Wein und Ferien – zwei Themen, die sich gut miteinander verbinden lassen. So ging ich letztes Wochenende das erste Mal mit meinen Wein-Freunden auf Tour. Michel Gygax vom Weinerlei und Manuel Pfund von Aromi Terziari organisierten das Reisli. Falls ihr euch einen Car, 30 alte Leute – beige gekleidet – mit einem Halsbändeli inkl. Glashalterung vorstellt, muss ich euch enttäuschen. Die Weinreisen die die beiden Herren durchführen, sind klein und fein. In diesem Fall waren wir sechs Personen, alles Freunde und/oder Mitglieder des Weinklubs Weinerlei – ganz flotte Menschen.
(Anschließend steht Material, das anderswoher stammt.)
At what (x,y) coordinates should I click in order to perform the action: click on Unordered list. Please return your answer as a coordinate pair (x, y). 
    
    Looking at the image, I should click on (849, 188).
Also gingen wir für drei Tage nach Süddeutschland, Hauptsitz Kaiserstuhl. Kaiserstuhl und seine Umgebung sind bekannt für Burgundersorten, vom Weissburgunder (Pinot Blanc), über Grauburgunder (Pinot Gris) bis zum Spätburgunder (Pinot Noir). Ausserdem ist es das sonnenreichste Weingebiet Deutschlands.
1. tag: stressfreie hasen
Auf dem Weg nach Kaiserstuhl fahren wir durchs Markgräflerland und machen auf dem Weingut Lämmlin-Schindler Halt. Das Bio-Weingut ist ein Familienbetrieb und gehört zum VDP. VDP steht für Verein Deutscher Prädikatsweingüter – sozusagen eine Garantie für gute Weine. Herr Schindler, Winzer und Gutsbesitzer, empfängt uns sec, aber freundlich und führt uns durch sein Sortiment. Er ist ein Perfektionist, das erzählen mir jedenfalls seine Weine. Obwohl das Sortiment ziemlich gross ist, bekommt jeder Wein die volle Aufmerksamkeit des Patrons und das Resultat ist entsprechend raffiniert. Überrascht hat mich der Merlot, hätte ich in Deutschland nicht erwartet. Interessant und vielschichtig.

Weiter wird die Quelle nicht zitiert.